EWG: farm/food bill should include conservation requirements

The Pierre Capital Journal has been running a worthy series on habitat destruction in South Dakota:
Simple mathematics means the return from having grassland enrolled in the Conservation Reserve Program, for example, is nowhere near as profitable as plowing and planting that land, especially if the producer carries crop insurance. [Allison Jarrell, Pierre Capital Journal]

Want to advance a farm/food bill? Get the Forest Service and the National Grasslands out of USDA.

A thousand years ago before watersheds were drained and grasslands became cropland muskrat were so plentiful in wetlands on the Northern Plains their harvest sustained some cultures.

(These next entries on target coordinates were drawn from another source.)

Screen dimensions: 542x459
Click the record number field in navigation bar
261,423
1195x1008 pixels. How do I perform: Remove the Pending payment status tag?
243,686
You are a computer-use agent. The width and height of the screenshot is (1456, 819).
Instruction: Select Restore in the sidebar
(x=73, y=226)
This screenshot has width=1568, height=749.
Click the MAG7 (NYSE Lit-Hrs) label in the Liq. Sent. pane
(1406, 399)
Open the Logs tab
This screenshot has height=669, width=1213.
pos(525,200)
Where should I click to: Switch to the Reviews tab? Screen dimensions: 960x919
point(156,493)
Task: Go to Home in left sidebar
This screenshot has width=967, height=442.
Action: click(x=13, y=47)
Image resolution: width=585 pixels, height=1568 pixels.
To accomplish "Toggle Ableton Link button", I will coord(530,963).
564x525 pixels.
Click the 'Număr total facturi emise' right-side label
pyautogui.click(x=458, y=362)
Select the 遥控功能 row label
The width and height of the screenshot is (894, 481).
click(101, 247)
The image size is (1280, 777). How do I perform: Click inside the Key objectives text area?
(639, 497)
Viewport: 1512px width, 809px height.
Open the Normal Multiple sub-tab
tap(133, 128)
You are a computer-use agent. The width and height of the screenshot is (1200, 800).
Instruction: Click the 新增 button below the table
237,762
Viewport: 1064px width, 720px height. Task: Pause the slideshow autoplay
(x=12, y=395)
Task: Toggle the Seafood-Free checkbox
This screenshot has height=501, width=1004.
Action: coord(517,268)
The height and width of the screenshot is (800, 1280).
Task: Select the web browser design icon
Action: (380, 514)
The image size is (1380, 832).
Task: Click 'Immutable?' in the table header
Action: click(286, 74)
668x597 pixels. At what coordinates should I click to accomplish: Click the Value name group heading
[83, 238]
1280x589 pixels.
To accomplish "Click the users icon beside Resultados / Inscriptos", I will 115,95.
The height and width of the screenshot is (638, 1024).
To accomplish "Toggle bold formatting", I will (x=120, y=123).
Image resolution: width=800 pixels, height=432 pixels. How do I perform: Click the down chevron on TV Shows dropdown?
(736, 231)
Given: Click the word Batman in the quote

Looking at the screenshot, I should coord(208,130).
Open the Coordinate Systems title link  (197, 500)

Allison Jarrell tells readers of the Pierre Capital Journal:
Over the past seven years, 1.3 million acres of native grasslands have been lost in the Prairie Pothole Region, and more than 451,000 of those acres lie within South Dakota’s borders. If conversion rates continue at the same pace, nearly half of South Dakota’s remaining native prairie grassland will vanish over the next 35 years. But what’s left of South Dakota’s native grassland is at risk due to several factors driving conversion – high commodity prices, crop insurance programs and unintended consequences of federal farm policy.
Introduced grass species creeping onto public lands are reducing diversity in the Prairie Pothole Region and threatening duck habitat:
North America’s grassland biome, exemplified mainly by the vast Great Plains, is arguably the continent’s most endangered major ecosystem, with widespread grassland declines attributed mainly to conversion agriculture.--US Fish and Wildlife Service.
Mary Ellen Kustin is Legislative/Policy Analyst for the Environmental Working Group. She writes:
With the cost to taxpayers of subsidizing crop insurance on the rise and millions of acres of fragile land going under the plow, it has never been more important to restore the conservation compliance requirement to federal crop insurance. Taxpayers are already paying more than $10 billion a year to help farmers insure their crops, and the price tag could easily get a lot higher. In return, they deserve a commitment from farmers to protect our nation’s soil and water resources.